### [WHAT IS EXPECTED]
Please copy the lines word for word, beginning with the very first one and continuing through the line that contains "coord(323,364)". Leave the pictures out.

### [RECORDS FOR THE TASK]
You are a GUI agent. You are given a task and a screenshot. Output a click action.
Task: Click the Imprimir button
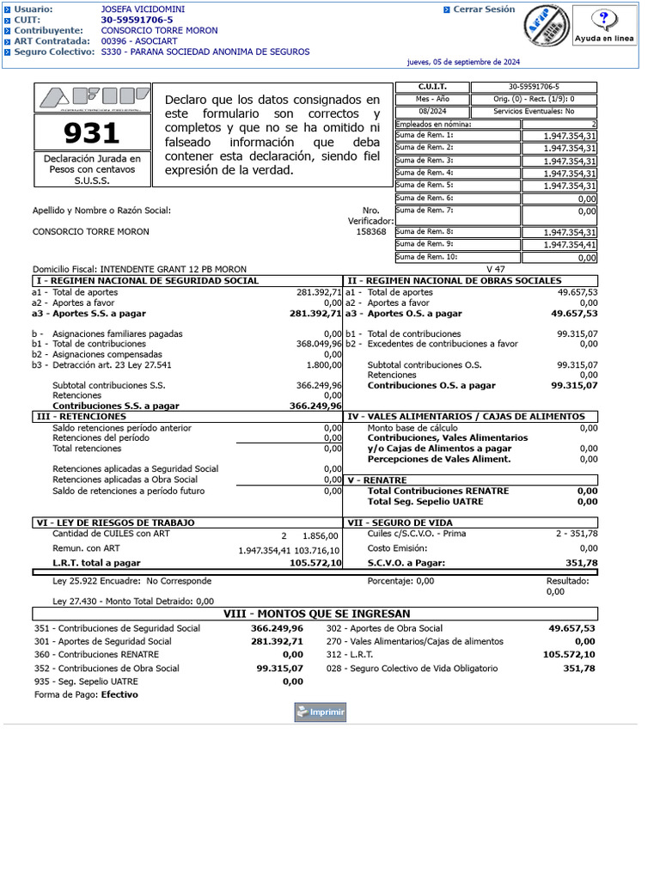coord(320,712)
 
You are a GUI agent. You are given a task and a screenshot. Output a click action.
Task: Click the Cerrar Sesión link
coord(484,9)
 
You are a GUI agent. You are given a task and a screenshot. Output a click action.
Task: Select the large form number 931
coord(92,133)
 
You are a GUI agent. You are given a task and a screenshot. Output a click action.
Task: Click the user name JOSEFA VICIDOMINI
coord(143,9)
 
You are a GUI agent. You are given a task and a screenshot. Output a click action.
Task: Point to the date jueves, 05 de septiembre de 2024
coord(463,62)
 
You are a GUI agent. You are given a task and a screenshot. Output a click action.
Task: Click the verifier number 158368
coord(371,231)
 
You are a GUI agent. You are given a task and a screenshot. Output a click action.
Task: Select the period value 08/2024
coord(433,112)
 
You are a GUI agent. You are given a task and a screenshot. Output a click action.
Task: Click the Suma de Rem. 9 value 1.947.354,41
coord(570,245)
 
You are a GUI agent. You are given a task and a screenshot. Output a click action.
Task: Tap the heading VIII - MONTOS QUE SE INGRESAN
coord(317,614)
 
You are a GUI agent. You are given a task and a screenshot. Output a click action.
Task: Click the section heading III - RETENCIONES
coord(82,416)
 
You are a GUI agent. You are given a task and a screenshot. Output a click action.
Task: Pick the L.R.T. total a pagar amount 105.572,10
coord(315,563)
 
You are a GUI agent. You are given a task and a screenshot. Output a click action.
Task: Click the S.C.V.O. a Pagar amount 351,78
coord(581,563)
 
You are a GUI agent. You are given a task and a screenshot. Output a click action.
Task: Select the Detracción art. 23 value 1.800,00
coord(323,364)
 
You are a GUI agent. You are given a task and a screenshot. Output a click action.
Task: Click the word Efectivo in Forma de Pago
coord(119,694)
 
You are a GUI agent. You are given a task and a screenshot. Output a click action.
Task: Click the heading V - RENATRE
coord(377,480)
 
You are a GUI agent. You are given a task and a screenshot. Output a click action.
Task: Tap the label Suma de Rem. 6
coord(425,198)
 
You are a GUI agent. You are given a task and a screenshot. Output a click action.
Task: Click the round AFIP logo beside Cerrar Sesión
coord(546,27)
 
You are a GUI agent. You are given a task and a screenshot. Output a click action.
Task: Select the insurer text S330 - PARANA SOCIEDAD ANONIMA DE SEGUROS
coord(205,52)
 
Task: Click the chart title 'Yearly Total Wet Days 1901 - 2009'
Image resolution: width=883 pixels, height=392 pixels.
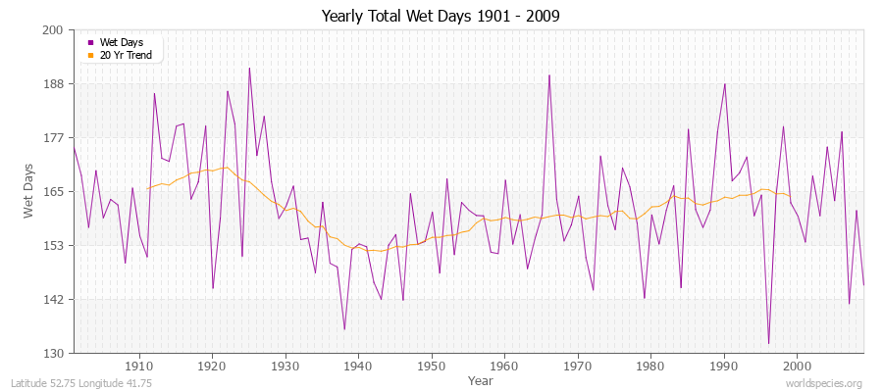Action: [442, 17]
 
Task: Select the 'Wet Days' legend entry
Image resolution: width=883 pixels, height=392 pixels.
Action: [121, 42]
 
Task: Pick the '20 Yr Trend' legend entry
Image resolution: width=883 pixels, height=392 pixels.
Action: [126, 55]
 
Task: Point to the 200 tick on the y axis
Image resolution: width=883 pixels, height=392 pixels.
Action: [53, 30]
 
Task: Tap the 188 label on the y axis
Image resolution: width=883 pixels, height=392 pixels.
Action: [53, 84]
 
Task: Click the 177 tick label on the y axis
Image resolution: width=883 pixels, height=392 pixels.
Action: [53, 138]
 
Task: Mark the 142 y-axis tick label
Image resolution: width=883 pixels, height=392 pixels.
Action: [53, 299]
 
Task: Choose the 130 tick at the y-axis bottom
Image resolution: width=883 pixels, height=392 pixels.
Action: [53, 353]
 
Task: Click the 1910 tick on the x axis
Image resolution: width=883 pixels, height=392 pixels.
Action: [138, 367]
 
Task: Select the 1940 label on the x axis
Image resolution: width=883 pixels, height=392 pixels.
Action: [358, 367]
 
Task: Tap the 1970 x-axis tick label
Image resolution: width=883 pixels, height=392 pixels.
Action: [578, 367]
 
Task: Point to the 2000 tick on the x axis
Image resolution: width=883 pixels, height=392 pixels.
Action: [798, 367]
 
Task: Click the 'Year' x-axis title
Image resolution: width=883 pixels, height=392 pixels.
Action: [480, 379]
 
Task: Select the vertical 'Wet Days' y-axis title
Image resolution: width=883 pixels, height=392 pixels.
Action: [29, 191]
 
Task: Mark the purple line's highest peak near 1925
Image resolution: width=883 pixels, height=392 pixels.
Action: [249, 68]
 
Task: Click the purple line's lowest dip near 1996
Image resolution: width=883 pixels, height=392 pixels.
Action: [768, 343]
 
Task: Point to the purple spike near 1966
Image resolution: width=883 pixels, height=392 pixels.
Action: [549, 74]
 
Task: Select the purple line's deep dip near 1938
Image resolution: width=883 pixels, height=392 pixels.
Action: [344, 329]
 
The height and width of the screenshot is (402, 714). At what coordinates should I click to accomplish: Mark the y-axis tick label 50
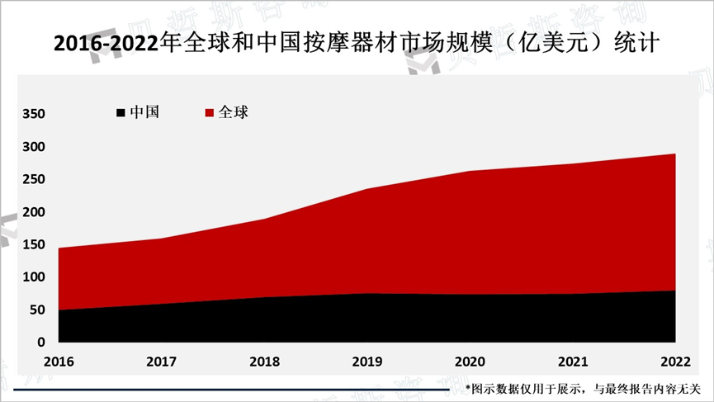coord(37,310)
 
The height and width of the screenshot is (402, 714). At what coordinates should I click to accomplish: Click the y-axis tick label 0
coord(41,342)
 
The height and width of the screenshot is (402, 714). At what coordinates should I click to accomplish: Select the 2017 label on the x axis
coord(161,362)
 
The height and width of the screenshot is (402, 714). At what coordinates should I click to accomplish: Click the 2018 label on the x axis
coord(264,362)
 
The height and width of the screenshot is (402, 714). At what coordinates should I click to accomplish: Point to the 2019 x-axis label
coord(366,362)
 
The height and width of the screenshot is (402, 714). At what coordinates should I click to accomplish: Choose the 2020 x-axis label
coord(470,362)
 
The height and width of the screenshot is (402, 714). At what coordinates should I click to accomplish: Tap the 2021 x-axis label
coord(572,362)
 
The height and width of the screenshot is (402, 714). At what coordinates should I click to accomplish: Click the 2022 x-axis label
coord(675,362)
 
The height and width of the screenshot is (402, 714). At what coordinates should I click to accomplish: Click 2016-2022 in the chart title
coord(104,44)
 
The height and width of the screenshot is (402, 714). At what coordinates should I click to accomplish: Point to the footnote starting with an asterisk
coord(583,388)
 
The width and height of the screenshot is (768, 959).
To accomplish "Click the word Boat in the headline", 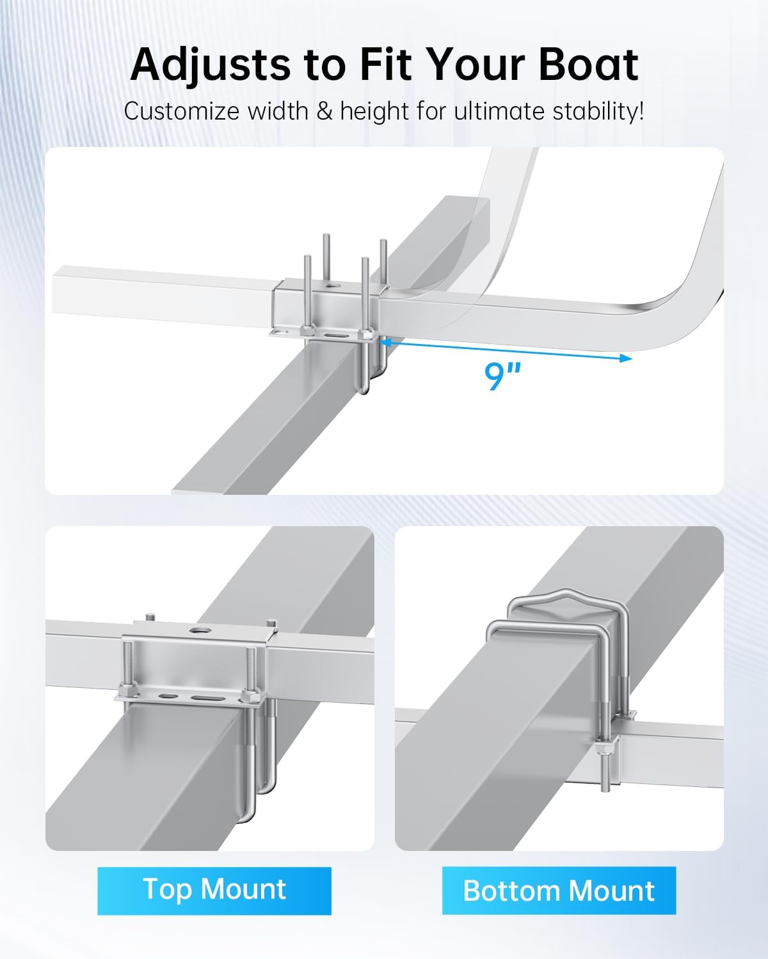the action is point(589,65).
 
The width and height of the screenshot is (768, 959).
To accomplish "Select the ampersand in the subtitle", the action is point(324,111).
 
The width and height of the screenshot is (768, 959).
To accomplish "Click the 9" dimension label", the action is point(503,376).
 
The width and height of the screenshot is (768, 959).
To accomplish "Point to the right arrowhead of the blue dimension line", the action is point(626,358).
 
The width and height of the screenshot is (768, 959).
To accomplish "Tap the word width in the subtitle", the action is point(278,111).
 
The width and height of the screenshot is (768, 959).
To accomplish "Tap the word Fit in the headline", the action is point(386,65).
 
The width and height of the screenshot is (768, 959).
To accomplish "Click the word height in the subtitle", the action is point(374,111).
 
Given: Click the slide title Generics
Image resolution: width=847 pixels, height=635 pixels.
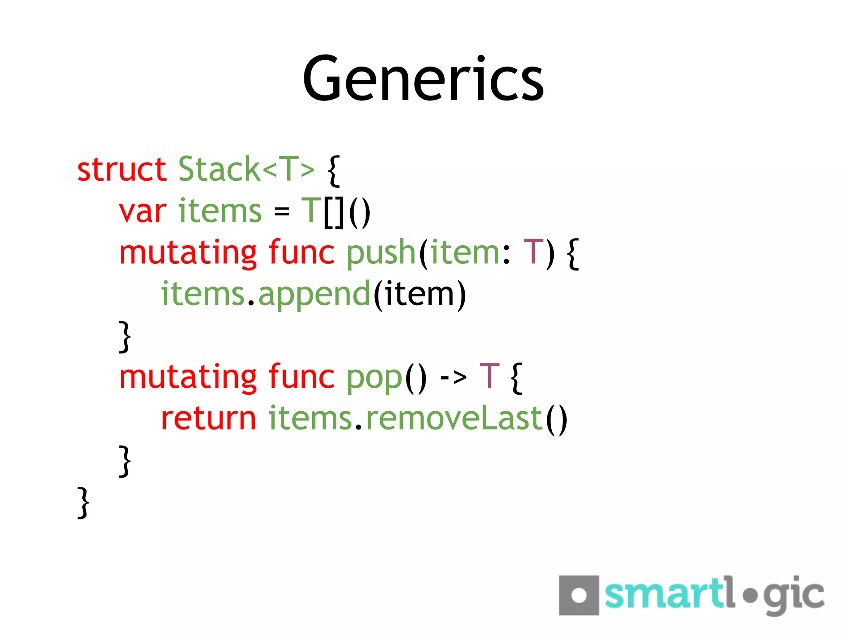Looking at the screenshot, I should click(423, 79).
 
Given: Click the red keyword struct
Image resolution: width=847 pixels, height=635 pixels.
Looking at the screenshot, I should click(122, 169).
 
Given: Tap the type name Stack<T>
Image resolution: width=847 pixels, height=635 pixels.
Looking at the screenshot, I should click(246, 169).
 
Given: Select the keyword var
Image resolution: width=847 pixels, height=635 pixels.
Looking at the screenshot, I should click(143, 212).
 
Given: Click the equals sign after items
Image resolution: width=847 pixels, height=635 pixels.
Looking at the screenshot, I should click(281, 212).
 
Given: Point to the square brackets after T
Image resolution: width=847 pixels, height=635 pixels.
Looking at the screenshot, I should click(334, 213).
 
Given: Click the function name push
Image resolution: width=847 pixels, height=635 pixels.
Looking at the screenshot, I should click(380, 253).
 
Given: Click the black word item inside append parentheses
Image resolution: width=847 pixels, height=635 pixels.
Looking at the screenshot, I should click(419, 294).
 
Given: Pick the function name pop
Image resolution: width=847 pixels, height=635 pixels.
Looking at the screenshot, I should click(374, 378).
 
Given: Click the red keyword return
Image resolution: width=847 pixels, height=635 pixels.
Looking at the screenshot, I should click(208, 419).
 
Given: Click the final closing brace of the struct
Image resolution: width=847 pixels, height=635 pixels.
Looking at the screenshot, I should click(83, 502).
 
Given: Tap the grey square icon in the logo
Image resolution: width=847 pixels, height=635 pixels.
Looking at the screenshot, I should click(579, 595).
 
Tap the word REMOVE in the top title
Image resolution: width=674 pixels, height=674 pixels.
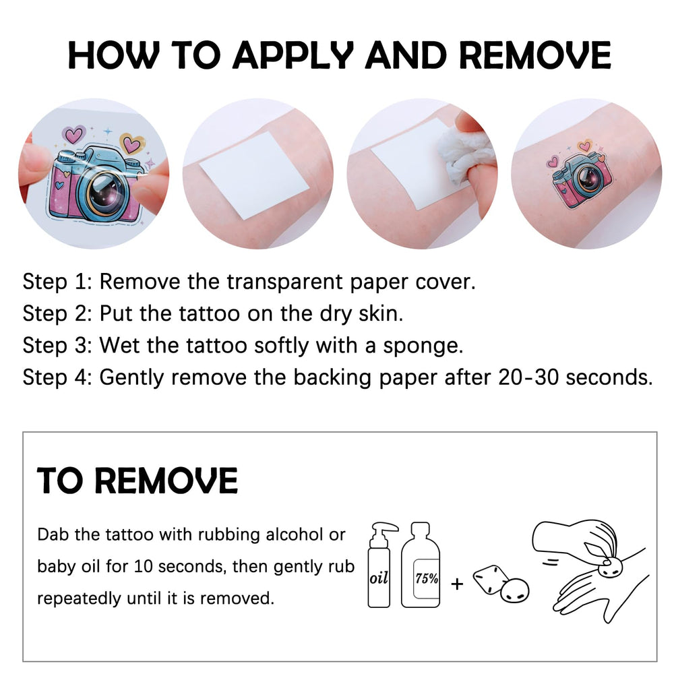pos(535,55)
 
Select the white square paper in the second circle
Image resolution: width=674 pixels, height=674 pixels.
pos(255,175)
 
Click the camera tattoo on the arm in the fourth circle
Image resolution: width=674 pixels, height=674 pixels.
pos(581,174)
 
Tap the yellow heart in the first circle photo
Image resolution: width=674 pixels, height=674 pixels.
pos(131,144)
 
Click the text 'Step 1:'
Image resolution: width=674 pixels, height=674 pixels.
pos(57,282)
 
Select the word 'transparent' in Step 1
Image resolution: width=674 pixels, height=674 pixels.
pos(284,282)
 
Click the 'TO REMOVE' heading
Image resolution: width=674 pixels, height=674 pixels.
pos(137,480)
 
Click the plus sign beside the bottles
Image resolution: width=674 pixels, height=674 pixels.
pos(457,584)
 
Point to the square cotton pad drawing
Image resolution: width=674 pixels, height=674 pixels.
pos(490,580)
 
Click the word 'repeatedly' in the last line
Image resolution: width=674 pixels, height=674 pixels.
pos(79,599)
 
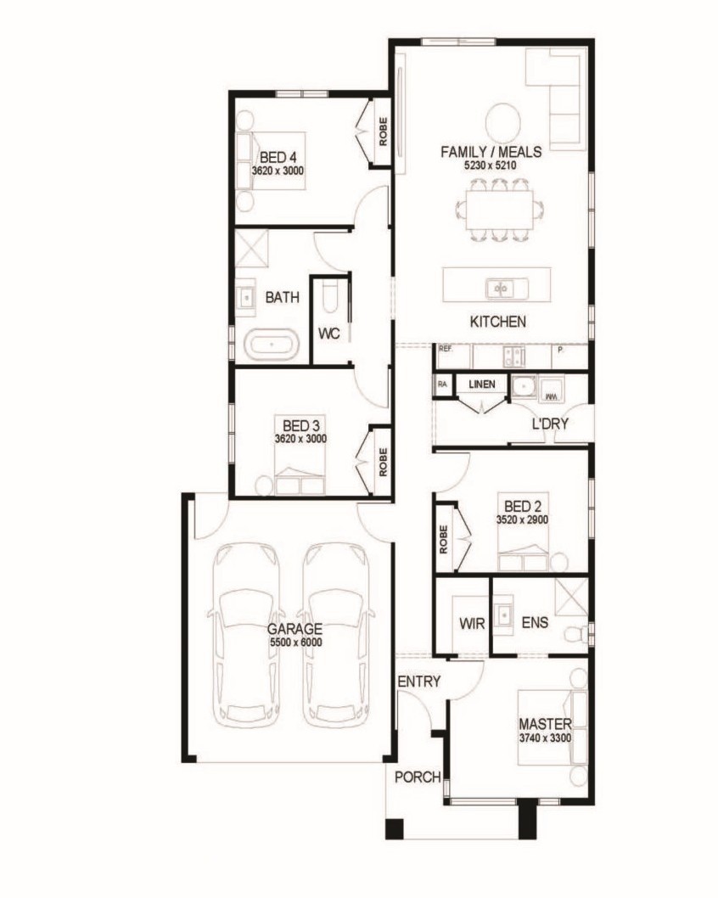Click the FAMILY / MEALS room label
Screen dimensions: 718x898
pos(491,152)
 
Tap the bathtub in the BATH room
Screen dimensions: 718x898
pos(272,345)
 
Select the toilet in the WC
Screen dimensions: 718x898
pos(331,297)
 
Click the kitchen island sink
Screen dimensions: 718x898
pos(500,288)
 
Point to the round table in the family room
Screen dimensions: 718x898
pos(503,121)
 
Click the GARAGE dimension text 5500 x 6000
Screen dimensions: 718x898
pos(295,642)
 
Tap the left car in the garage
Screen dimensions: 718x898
pos(247,635)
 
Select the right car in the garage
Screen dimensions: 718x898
pos(336,635)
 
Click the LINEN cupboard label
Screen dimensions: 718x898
pos(481,384)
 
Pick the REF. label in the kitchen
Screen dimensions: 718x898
pos(446,348)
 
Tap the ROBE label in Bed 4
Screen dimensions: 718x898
pos(383,132)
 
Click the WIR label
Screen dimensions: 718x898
pos(472,623)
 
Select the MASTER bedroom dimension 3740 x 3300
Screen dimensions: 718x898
pos(545,738)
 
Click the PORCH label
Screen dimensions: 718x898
pos(418,777)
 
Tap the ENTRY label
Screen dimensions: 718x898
pos(419,682)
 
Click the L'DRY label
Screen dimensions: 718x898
pos(550,424)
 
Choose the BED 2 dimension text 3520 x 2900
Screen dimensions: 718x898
pos(522,520)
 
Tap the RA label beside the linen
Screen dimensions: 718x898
pos(442,384)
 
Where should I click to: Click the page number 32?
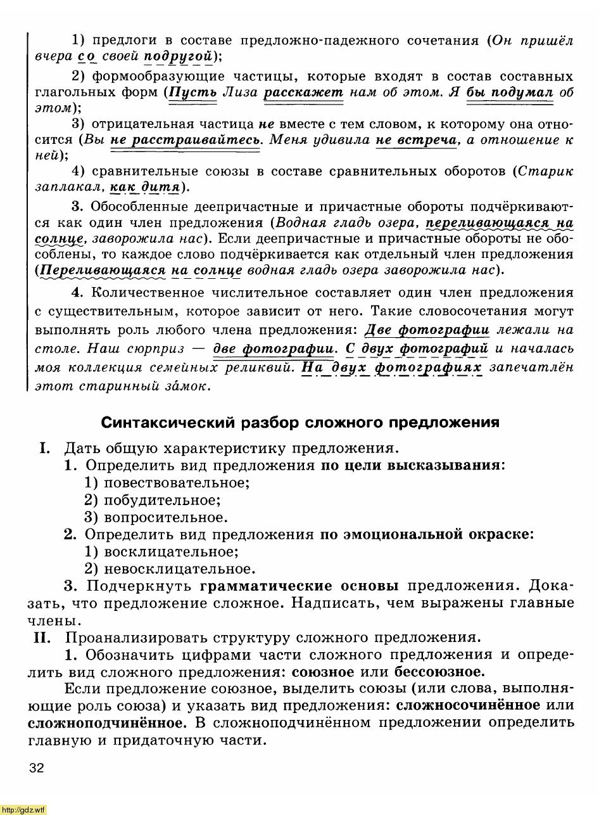tap(36, 769)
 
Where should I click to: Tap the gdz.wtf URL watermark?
tap(23, 809)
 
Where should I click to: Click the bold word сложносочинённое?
tap(468, 705)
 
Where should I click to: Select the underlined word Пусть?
tap(192, 93)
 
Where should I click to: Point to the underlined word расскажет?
tap(303, 93)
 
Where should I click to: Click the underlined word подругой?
tap(178, 57)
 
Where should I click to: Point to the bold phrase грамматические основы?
tap(299, 585)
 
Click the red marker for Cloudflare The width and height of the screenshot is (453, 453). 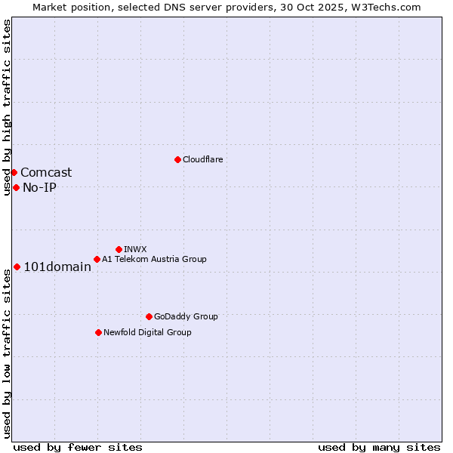[177, 159]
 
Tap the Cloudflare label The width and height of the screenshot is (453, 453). [202, 159]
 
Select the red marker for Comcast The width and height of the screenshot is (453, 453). [14, 172]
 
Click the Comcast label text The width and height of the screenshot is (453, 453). [46, 173]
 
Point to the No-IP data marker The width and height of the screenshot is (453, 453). [16, 187]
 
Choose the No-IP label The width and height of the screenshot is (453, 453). [39, 188]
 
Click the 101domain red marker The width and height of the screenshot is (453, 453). [17, 267]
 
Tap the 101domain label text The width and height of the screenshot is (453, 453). [57, 267]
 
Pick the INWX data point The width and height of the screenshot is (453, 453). [119, 249]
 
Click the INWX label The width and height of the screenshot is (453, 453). [135, 249]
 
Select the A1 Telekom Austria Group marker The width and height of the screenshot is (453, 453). [97, 259]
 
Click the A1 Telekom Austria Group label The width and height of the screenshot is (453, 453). [154, 259]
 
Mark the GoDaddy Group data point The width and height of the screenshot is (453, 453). [149, 316]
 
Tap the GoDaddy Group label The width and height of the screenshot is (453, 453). [186, 316]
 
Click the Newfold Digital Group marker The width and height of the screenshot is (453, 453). [98, 332]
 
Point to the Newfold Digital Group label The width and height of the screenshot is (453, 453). [147, 332]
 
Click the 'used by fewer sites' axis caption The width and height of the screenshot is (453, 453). [78, 447]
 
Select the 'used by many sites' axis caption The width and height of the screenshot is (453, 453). [379, 447]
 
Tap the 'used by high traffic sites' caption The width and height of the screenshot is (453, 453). [7, 107]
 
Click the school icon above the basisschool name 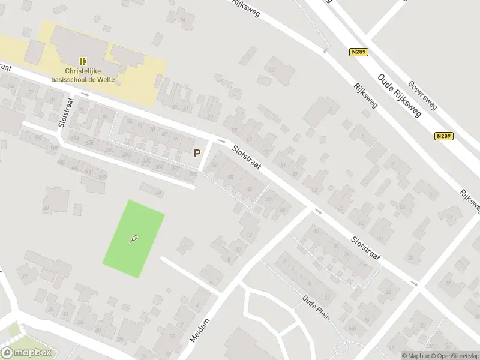tap(83, 61)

### [SOLUTION TO THIS EXERCISE]
You are a GUI agent. You are given a task and a screenshot. Output a click action.
Task: Click the Imprimir button
coord(320,712)
 
You are a GUI agent. You are given a task and a screenshot. Output a click action.
Task: Click the Cerrar Sesión link
coord(484,9)
 
You are a GUI agent. You are given a task and a screenshot. Output a click action.
Task: Select the large form number 931
coord(92,133)
 
You are a GUI agent. You are given a task and a screenshot. Output a click action.
Task: Click the user name JOSEFA VICIDOMINI
coord(143,9)
 
You are a GUI agent. You are given a task and a screenshot. Output a click action.
Task: Point to the date jueves, 05 de septiembre de 2024
coord(463,62)
 
You are a GUI agent. You are given a task and a screenshot. Output a click action.
Task: Click the verifier number 158368
coord(371,231)
 
You are a GUI agent. You are given a task and a screenshot. Output a click action.
Task: Select the period value 08/2024
coord(433,112)
 
You are a GUI agent. You are given a task and a screenshot. Output a click action.
Task: Click the Suma de Rem. 9 value 1.947.354,41
coord(570,245)
 
You are a GUI agent. You are given a task and a screenshot. Output a click action.
Task: Tap the heading VIII - MONTOS QUE SE INGRESAN
coord(317,614)
 
You are a GUI agent. You are given a task and a screenshot. Output a click action.
Task: Click the section heading III - RETENCIONES
coord(82,416)
 
You are a GUI agent. You are given a task and a screenshot. Output a click action.
Task: Pick the L.R.T. total a pagar amount 105.572,10
coord(315,563)
 
You are a GUI agent. You are given a task and a screenshot. Output a click action.
Task: Click the S.C.V.O. a Pagar amount 351,78
coord(581,563)
 
You are a GUI agent. You are given a task and a screenshot. Output a click action.
Task: Select the Detracción art. 23 value 1.800,00
coord(323,364)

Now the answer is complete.